* Saved entries
▬▬▬▬▬▬
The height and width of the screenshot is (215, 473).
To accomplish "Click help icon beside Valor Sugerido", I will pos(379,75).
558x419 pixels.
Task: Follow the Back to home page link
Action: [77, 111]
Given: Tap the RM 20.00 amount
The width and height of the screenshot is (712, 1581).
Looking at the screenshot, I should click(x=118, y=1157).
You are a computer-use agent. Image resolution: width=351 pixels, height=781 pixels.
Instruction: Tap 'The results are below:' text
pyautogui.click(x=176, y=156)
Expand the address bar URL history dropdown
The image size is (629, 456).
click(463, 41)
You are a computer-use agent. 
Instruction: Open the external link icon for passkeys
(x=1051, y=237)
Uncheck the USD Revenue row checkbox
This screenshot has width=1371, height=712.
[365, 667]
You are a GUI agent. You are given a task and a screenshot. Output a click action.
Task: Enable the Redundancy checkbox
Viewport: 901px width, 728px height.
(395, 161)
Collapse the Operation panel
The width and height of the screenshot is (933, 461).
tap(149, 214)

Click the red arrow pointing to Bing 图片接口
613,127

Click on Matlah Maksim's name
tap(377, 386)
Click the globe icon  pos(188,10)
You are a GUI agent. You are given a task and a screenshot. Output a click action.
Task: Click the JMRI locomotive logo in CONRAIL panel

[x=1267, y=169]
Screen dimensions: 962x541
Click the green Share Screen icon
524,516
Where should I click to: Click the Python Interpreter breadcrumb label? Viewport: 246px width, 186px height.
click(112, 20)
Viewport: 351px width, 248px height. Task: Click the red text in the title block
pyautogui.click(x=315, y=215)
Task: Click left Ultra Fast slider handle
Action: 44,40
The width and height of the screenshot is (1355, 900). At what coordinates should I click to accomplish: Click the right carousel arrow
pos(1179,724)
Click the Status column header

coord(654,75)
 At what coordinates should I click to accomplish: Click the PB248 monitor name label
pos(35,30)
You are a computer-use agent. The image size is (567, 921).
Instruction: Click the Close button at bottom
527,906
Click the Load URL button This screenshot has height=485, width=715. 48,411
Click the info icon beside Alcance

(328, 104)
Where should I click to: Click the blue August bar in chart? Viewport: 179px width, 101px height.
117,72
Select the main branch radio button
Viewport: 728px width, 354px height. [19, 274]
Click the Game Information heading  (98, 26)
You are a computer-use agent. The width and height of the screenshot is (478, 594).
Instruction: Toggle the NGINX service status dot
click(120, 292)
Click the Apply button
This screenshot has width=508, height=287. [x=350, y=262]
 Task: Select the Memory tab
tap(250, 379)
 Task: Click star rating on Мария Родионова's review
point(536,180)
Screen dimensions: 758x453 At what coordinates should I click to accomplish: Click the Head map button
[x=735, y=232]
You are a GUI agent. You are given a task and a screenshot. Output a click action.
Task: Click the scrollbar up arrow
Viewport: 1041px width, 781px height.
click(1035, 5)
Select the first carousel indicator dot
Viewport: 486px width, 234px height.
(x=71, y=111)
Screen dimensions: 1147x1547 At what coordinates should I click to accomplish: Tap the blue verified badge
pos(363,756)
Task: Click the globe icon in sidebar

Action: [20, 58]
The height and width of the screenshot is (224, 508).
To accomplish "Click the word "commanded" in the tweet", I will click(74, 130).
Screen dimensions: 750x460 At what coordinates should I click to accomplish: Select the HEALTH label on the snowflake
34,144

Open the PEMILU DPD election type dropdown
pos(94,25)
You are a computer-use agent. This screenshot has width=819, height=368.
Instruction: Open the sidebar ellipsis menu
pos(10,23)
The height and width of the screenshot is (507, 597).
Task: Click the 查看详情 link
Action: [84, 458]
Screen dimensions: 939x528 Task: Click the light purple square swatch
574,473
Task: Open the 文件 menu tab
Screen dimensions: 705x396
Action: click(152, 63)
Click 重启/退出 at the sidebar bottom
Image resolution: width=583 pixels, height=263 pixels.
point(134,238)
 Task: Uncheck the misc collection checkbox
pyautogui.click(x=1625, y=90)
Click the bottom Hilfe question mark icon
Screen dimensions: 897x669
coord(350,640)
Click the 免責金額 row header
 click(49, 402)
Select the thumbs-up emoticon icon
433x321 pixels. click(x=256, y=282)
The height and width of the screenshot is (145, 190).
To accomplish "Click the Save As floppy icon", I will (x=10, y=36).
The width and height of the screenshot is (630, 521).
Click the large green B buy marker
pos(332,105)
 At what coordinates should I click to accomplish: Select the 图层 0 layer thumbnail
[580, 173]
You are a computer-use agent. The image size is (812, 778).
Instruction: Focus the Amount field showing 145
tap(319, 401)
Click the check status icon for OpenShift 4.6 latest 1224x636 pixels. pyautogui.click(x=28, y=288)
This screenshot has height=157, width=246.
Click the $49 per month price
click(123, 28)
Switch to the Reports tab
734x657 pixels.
▬▬▬▬▬▬
* What this task involves
Copy all of the data above, character for character.

* Written solution
The height and width of the screenshot is (215, 473).
To accomplish "Click help icon beside Valor Sugerido", I will pos(379,75).
558x419 pixels.
Task: Follow the Back to home page link
Action: [77, 111]
Given: Tap the RM 20.00 amount
The width and height of the screenshot is (712, 1581).
Looking at the screenshot, I should click(x=118, y=1157).
You are a computer-use agent. Image resolution: width=351 pixels, height=781 pixels.
Instruction: Tap 'The results are below:' text
pyautogui.click(x=176, y=156)
Expand the address bar URL history dropdown
The image size is (629, 456).
click(463, 41)
You are a computer-use agent. 
Instruction: Open the external link icon for passkeys
(x=1051, y=237)
Uncheck the USD Revenue row checkbox
This screenshot has width=1371, height=712.
[365, 667]
You are a GUI agent. You are given a task and a screenshot. Output a click action.
Task: Enable the Redundancy checkbox
Viewport: 901px width, 728px height.
(395, 161)
Collapse the Operation panel
The width and height of the screenshot is (933, 461).
tap(149, 214)

Click the red arrow pointing to Bing 图片接口
613,127

Click on Matlah Maksim's name
tap(377, 386)
Click the globe icon  pos(188,10)
You are a GUI agent. You are given a task and a screenshot. Output a click action.
Task: Click the JMRI locomotive logo in CONRAIL panel

[x=1267, y=169]
Screen dimensions: 962x541
Click the green Share Screen icon
524,516
Where should I click to: Click the Python Interpreter breadcrumb label? Viewport: 246px width, 186px height.
click(112, 20)
Viewport: 351px width, 248px height. Task: Click the red text in the title block
pyautogui.click(x=315, y=215)
Task: Click left Ultra Fast slider handle
Action: 44,40
The width and height of the screenshot is (1355, 900). At what coordinates should I click to accomplish: Click the right carousel arrow
pos(1179,724)
Click the Status column header

coord(654,75)
 At what coordinates should I click to accomplish: Click the PB248 monitor name label
pos(35,30)
You are a computer-use agent. The image size is (567, 921).
Instruction: Click the Close button at bottom
527,906
Click the Load URL button This screenshot has height=485, width=715. 48,411
Click the info icon beside Alcance

(328, 104)
Where should I click to: Click the blue August bar in chart? Viewport: 179px width, 101px height.
117,72
Select the main branch radio button
Viewport: 728px width, 354px height. [19, 274]
Click the Game Information heading  (98, 26)
You are a computer-use agent. The width and height of the screenshot is (478, 594).
Instruction: Toggle the NGINX service status dot
click(120, 292)
Click the Apply button
This screenshot has width=508, height=287. [x=350, y=262]
 Task: Select the Memory tab
tap(250, 379)
 Task: Click star rating on Мария Родионова's review
point(536,180)
Screen dimensions: 758x453 At what coordinates should I click to accomplish: Click the Head map button
[x=735, y=232]
You are a GUI agent. You are given a task and a screenshot. Output a click action.
Task: Click the scrollbar up arrow
Viewport: 1041px width, 781px height.
click(1035, 5)
Select the first carousel indicator dot
Viewport: 486px width, 234px height.
(x=71, y=111)
Screen dimensions: 1147x1547 At what coordinates should I click to accomplish: Tap the blue verified badge
pos(363,756)
Task: Click the globe icon in sidebar

Action: [20, 58]
The height and width of the screenshot is (224, 508).
To accomplish "Click the word "commanded" in the tweet", I will click(74, 130).
Screen dimensions: 750x460 At what coordinates should I click to accomplish: Select the HEALTH label on the snowflake
34,144

Open the PEMILU DPD election type dropdown
pos(94,25)
You are a computer-use agent. This screenshot has width=819, height=368.
Instruction: Open the sidebar ellipsis menu
pos(10,23)
The height and width of the screenshot is (507, 597).
Task: Click the 查看详情 link
Action: [84, 458]
Screen dimensions: 939x528 Task: Click the light purple square swatch
574,473
Task: Open the 文件 menu tab
Screen dimensions: 705x396
Action: click(152, 63)
Click 重启/退出 at the sidebar bottom
Image resolution: width=583 pixels, height=263 pixels.
point(134,238)
 Task: Uncheck the misc collection checkbox
pyautogui.click(x=1625, y=90)
Click the bottom Hilfe question mark icon
Screen dimensions: 897x669
coord(350,640)
Click the 免責金額 row header
 click(49, 402)
Select the thumbs-up emoticon icon
433x321 pixels. click(x=256, y=282)
The height and width of the screenshot is (145, 190).
To accomplish "Click the Save As floppy icon", I will (x=10, y=36).
The width and height of the screenshot is (630, 521).
Click the large green B buy marker
pos(332,105)
 At what coordinates should I click to accomplish: Select the 图层 0 layer thumbnail
[580, 173]
You are a computer-use agent. The image size is (812, 778).
Instruction: Focus the Amount field showing 145
tap(319, 401)
Click the check status icon for OpenShift 4.6 latest 1224x636 pixels. pyautogui.click(x=28, y=288)
This screenshot has height=157, width=246.
Click the $49 per month price
click(123, 28)
Switch to the Reports tab
734x657 pixels.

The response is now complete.